# Input data:
◇ ◇ ◇ ◇

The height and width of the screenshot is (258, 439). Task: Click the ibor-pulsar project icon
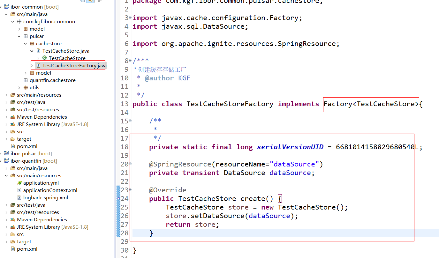[6, 153]
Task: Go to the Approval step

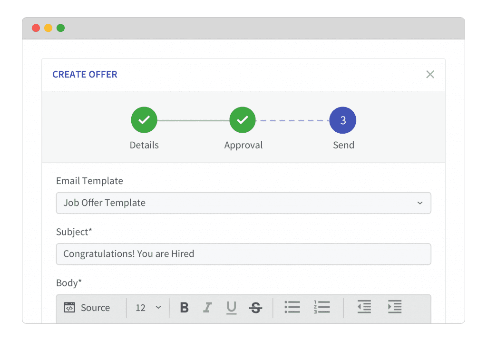Action: (243, 121)
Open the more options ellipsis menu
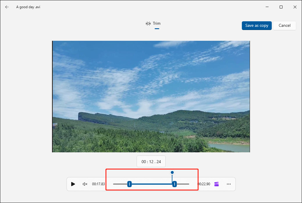Image resolution: width=302 pixels, height=203 pixels. (x=229, y=184)
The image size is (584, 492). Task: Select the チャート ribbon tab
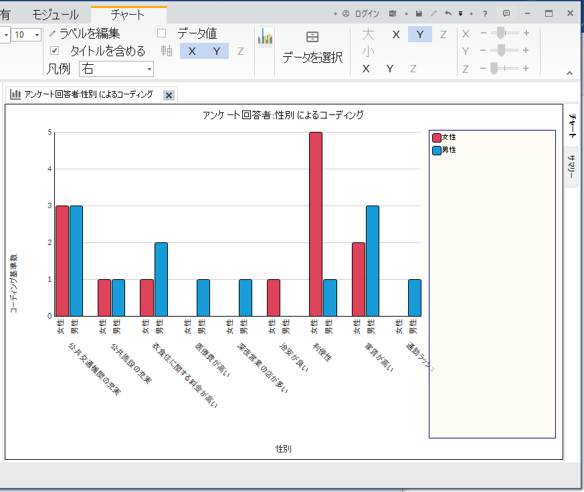coord(128,15)
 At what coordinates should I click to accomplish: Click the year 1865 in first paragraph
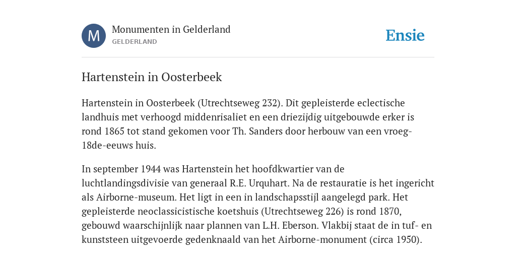click(114, 132)
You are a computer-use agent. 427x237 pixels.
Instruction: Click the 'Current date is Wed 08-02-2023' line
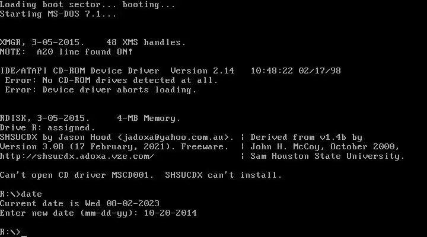(x=79, y=204)
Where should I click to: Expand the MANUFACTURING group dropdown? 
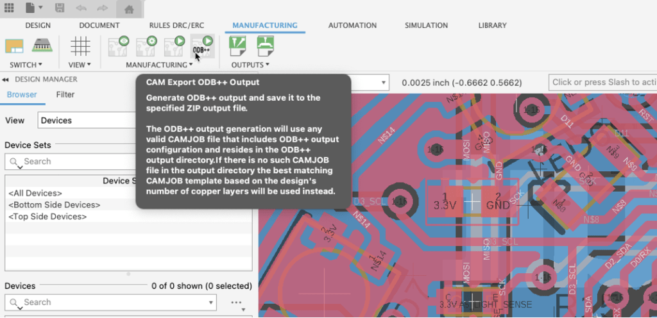click(191, 65)
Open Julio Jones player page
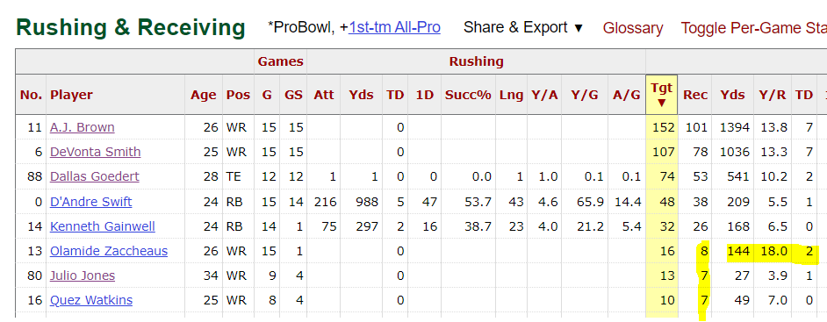 coord(83,275)
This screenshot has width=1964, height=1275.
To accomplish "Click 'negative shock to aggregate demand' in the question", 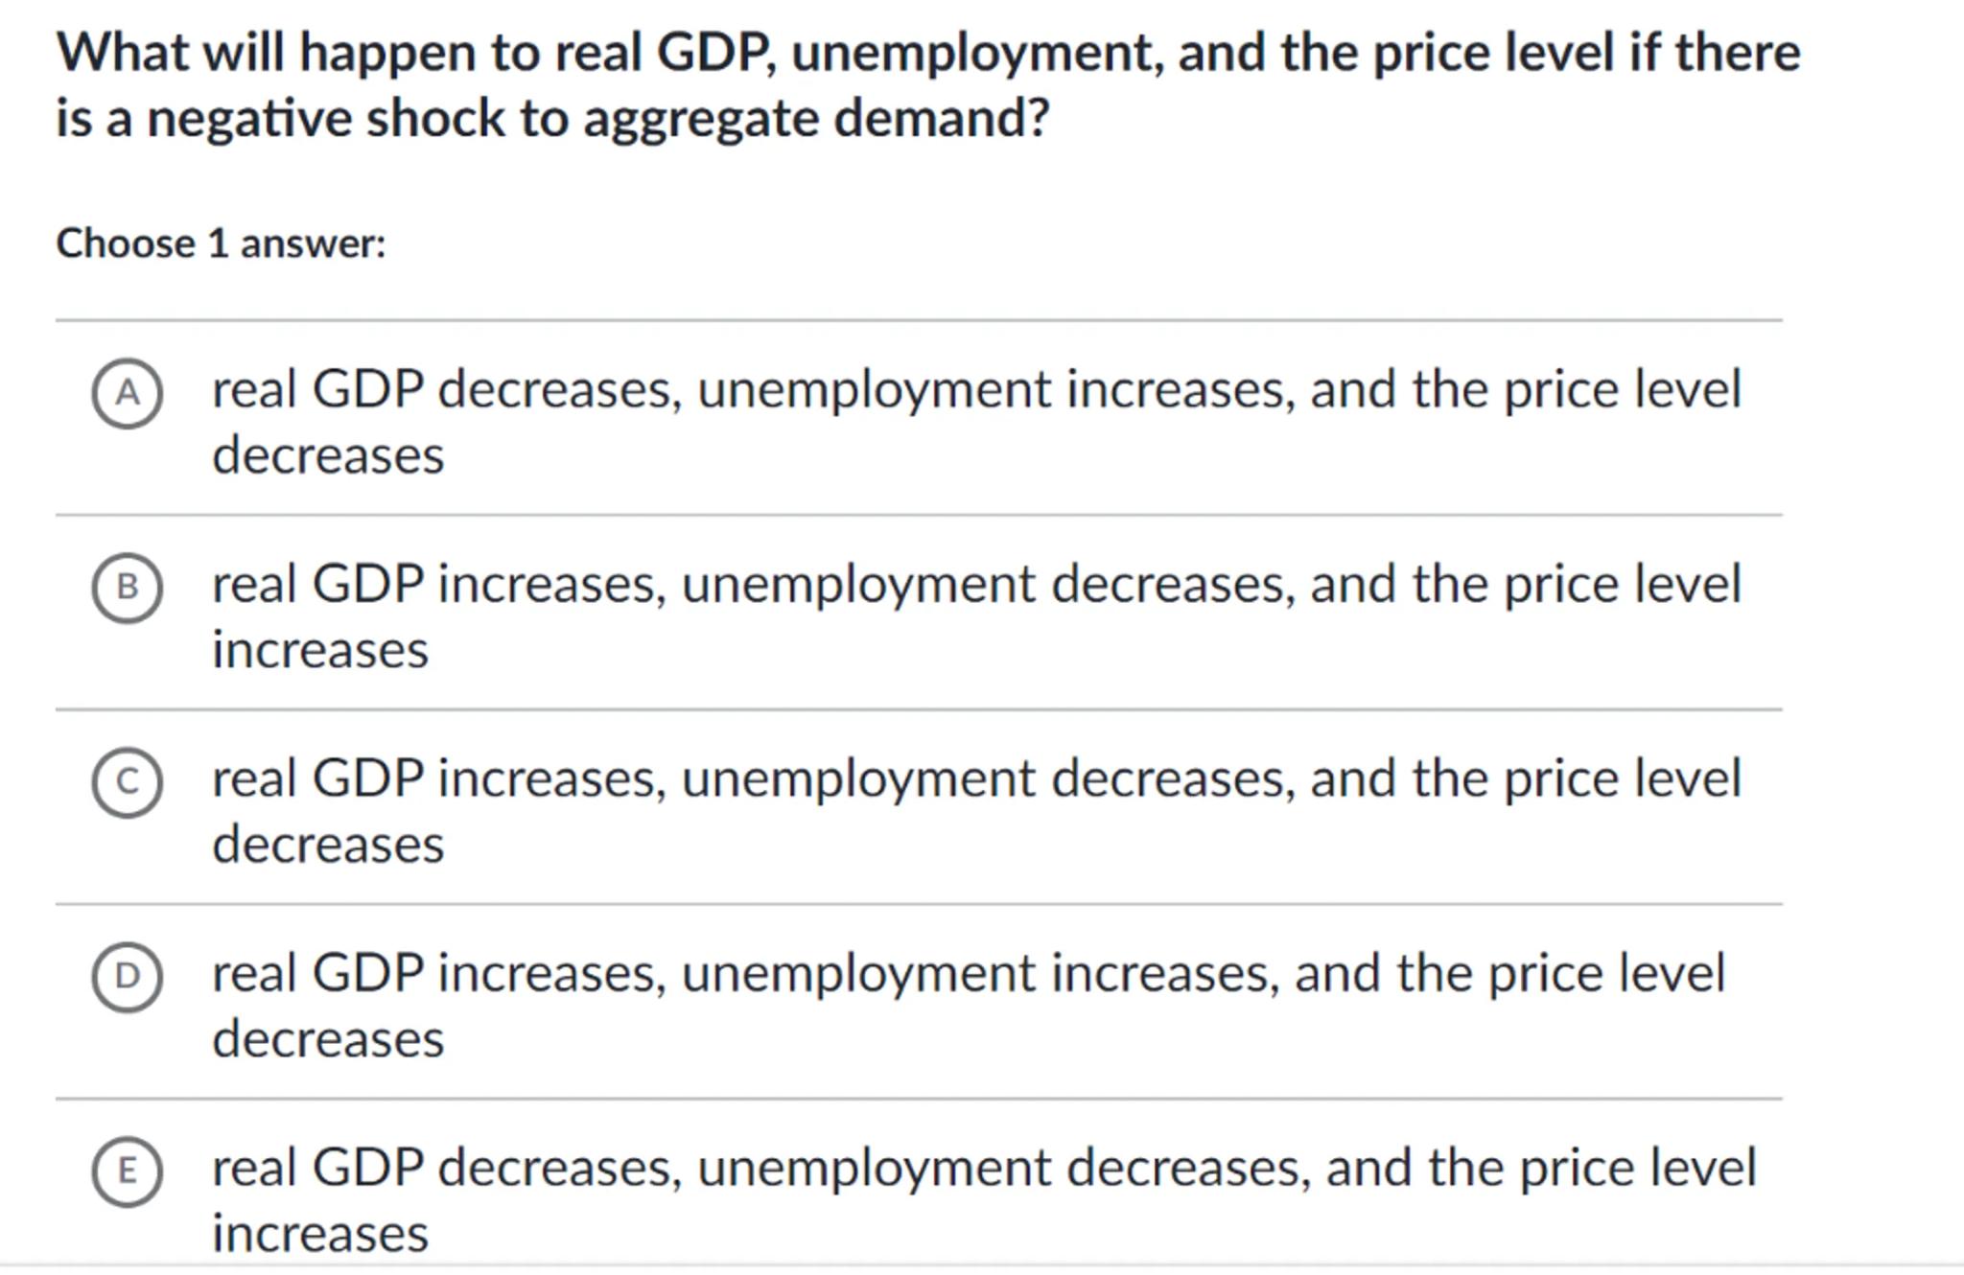I will click(x=597, y=120).

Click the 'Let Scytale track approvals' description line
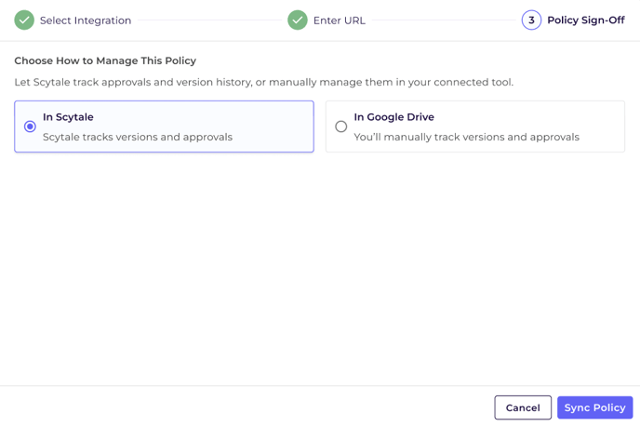coord(263,82)
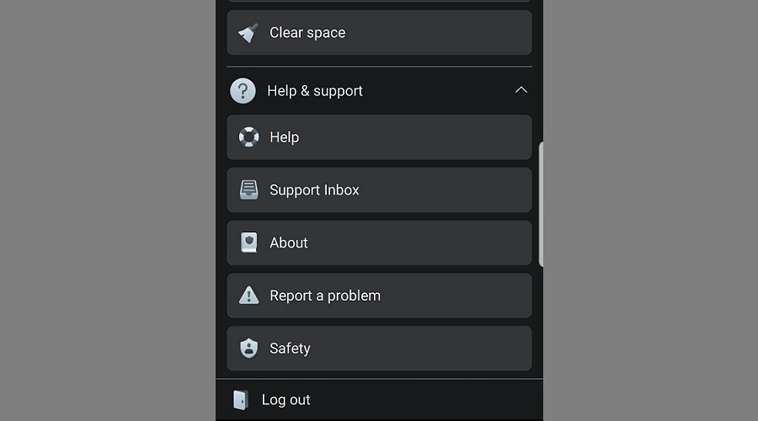Screen dimensions: 758x421
Task: Open the Help menu entry
Action: (380, 137)
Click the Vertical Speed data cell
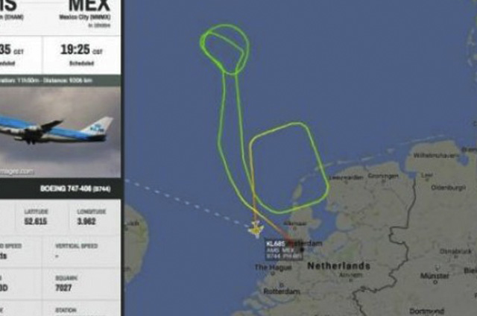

◇ ◇ ◇ ◇

# Exercise requirements:
Copy the lines starting at the line that contains "Click the 'Let" and running to the final line of the entries, inclusive; omit all pictures.

# Task answer:
Click the 'Let Scytale track approvals' description line
coord(263,82)
Screen dimensions: 758x421
Task: Open the Help menu entry
Action: (380, 137)
Click the Vertical Speed data cell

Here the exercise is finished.